> **WORK INSTRUCTION**: Wherever a picture appears, leave it out; set down everything else in the records exactly.

> **EXTRACTED ENTRIES**:
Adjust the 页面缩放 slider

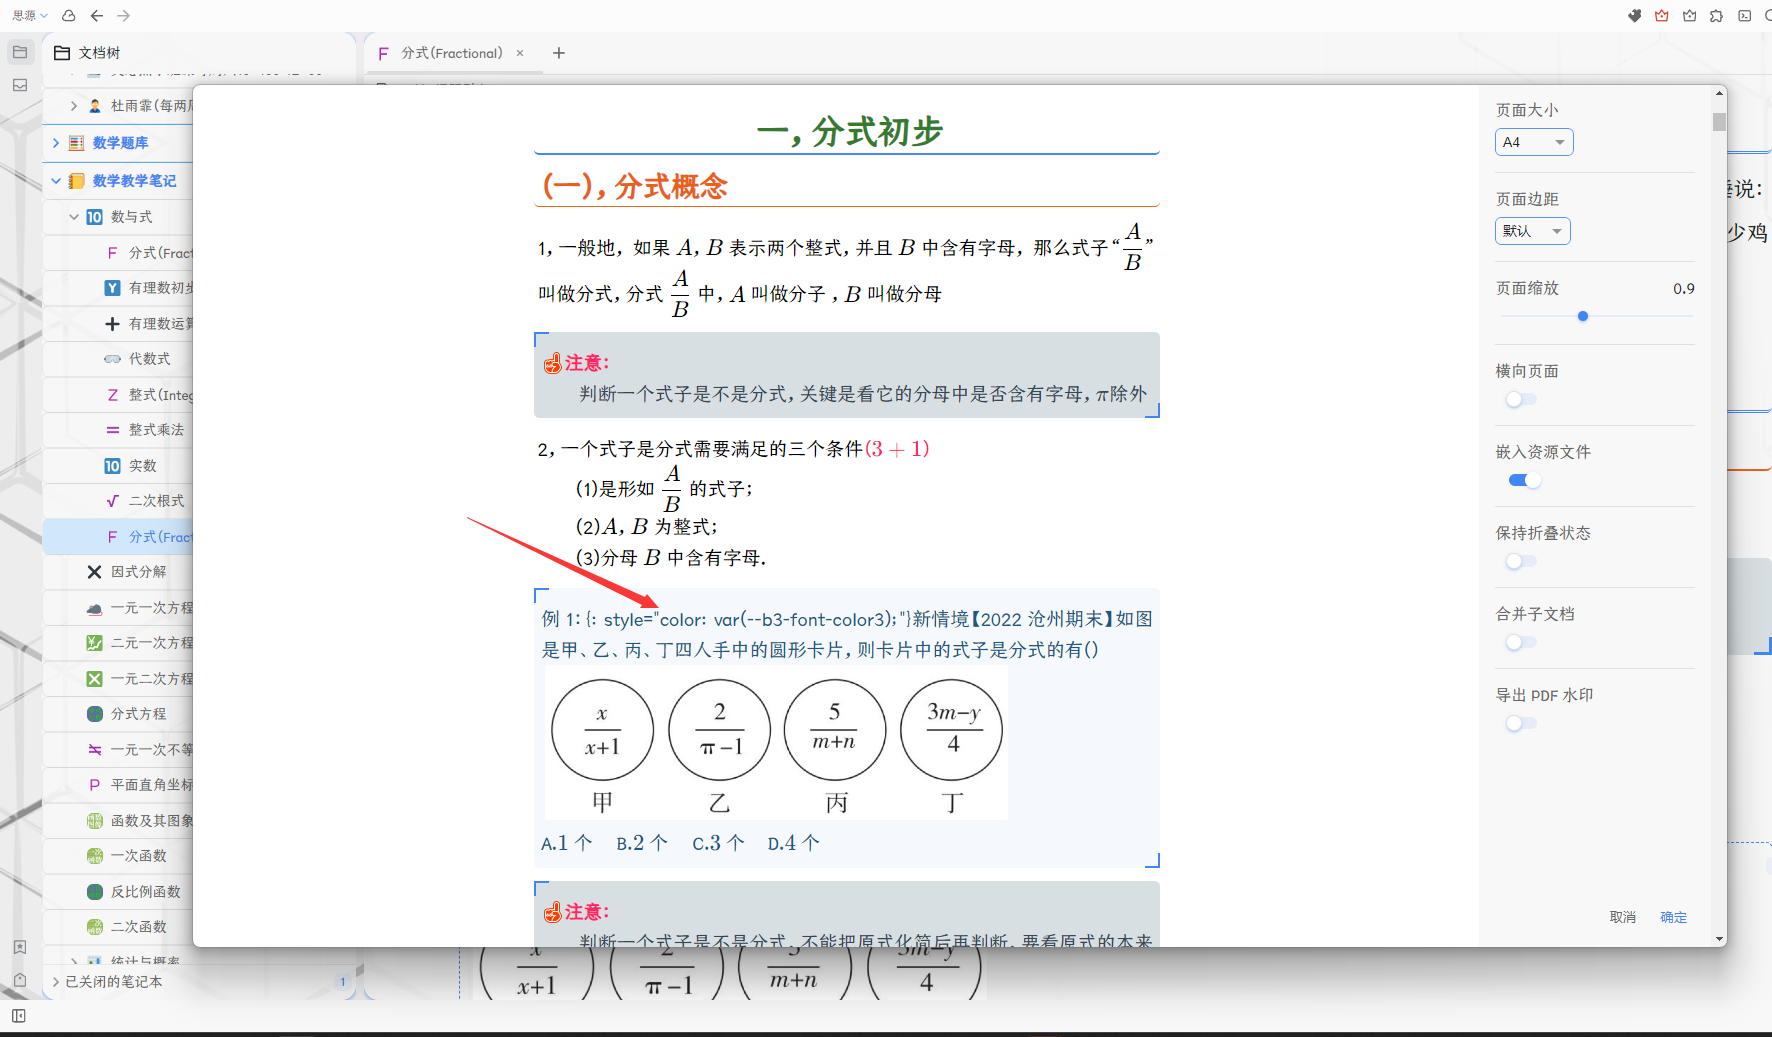(1583, 316)
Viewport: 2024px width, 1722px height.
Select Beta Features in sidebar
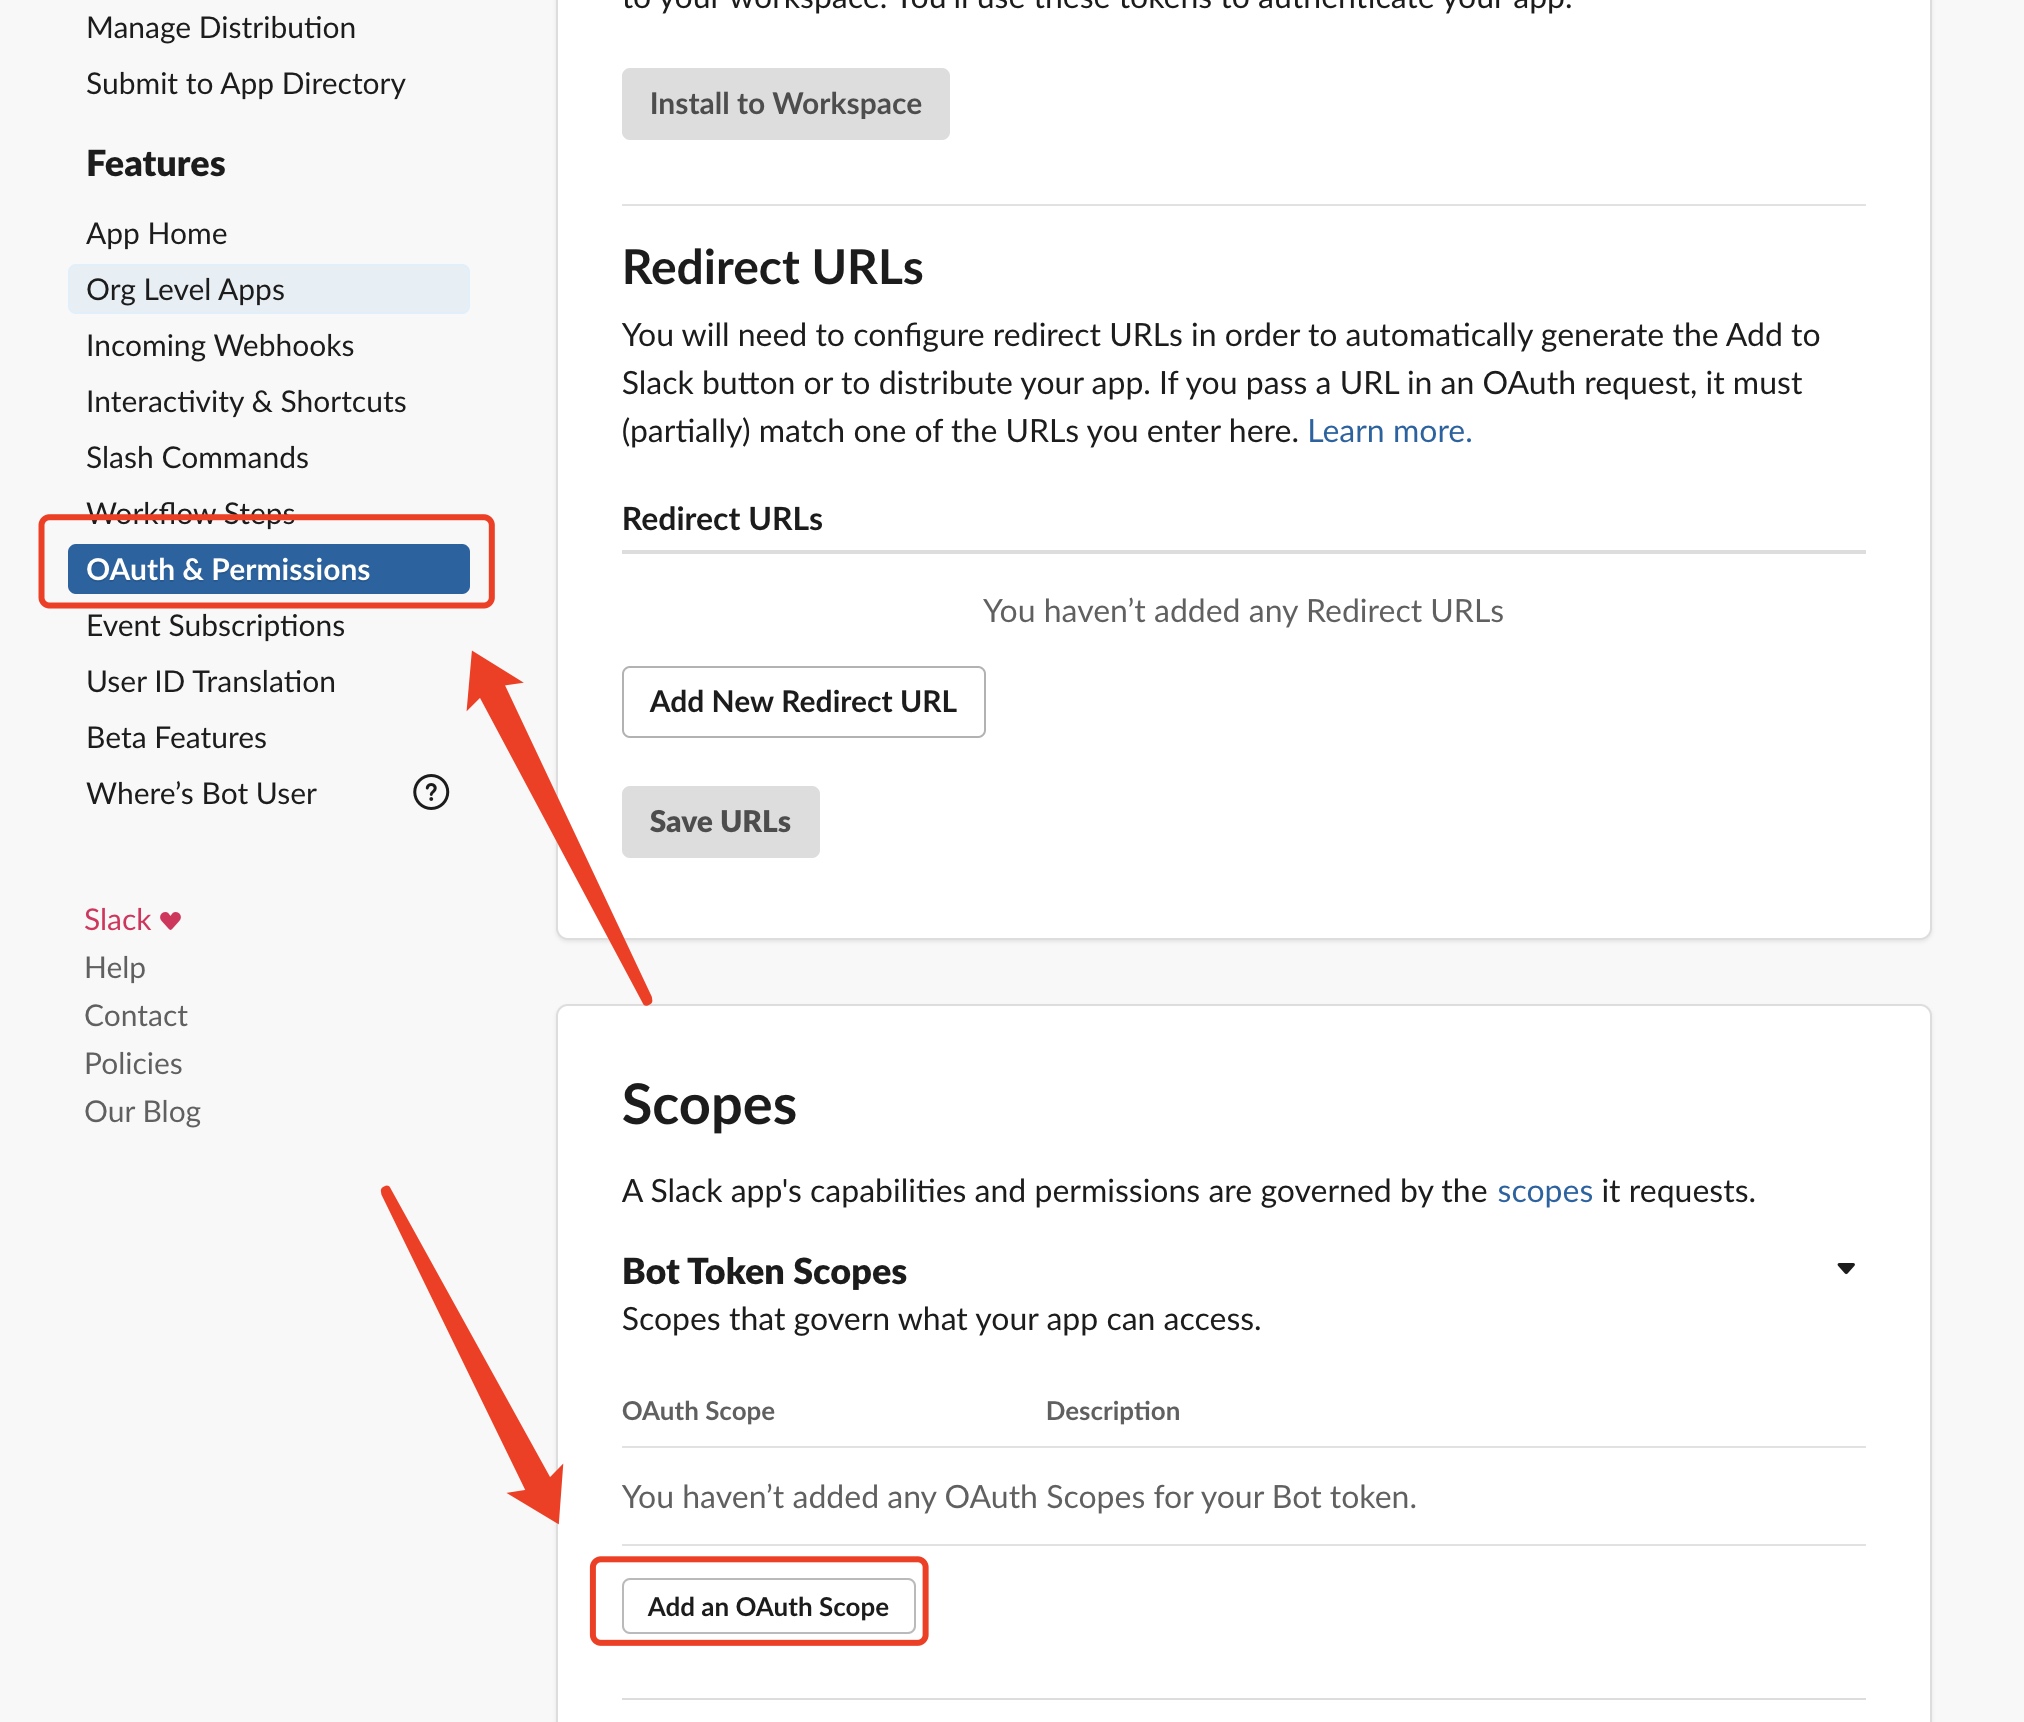(176, 737)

> **RESPONSE TO THE EXERCISE**:
Adjust the 页面缩放 slider

(1583, 316)
Viewport: 2024px width, 1722px height.
Select Beta Features in sidebar
(176, 737)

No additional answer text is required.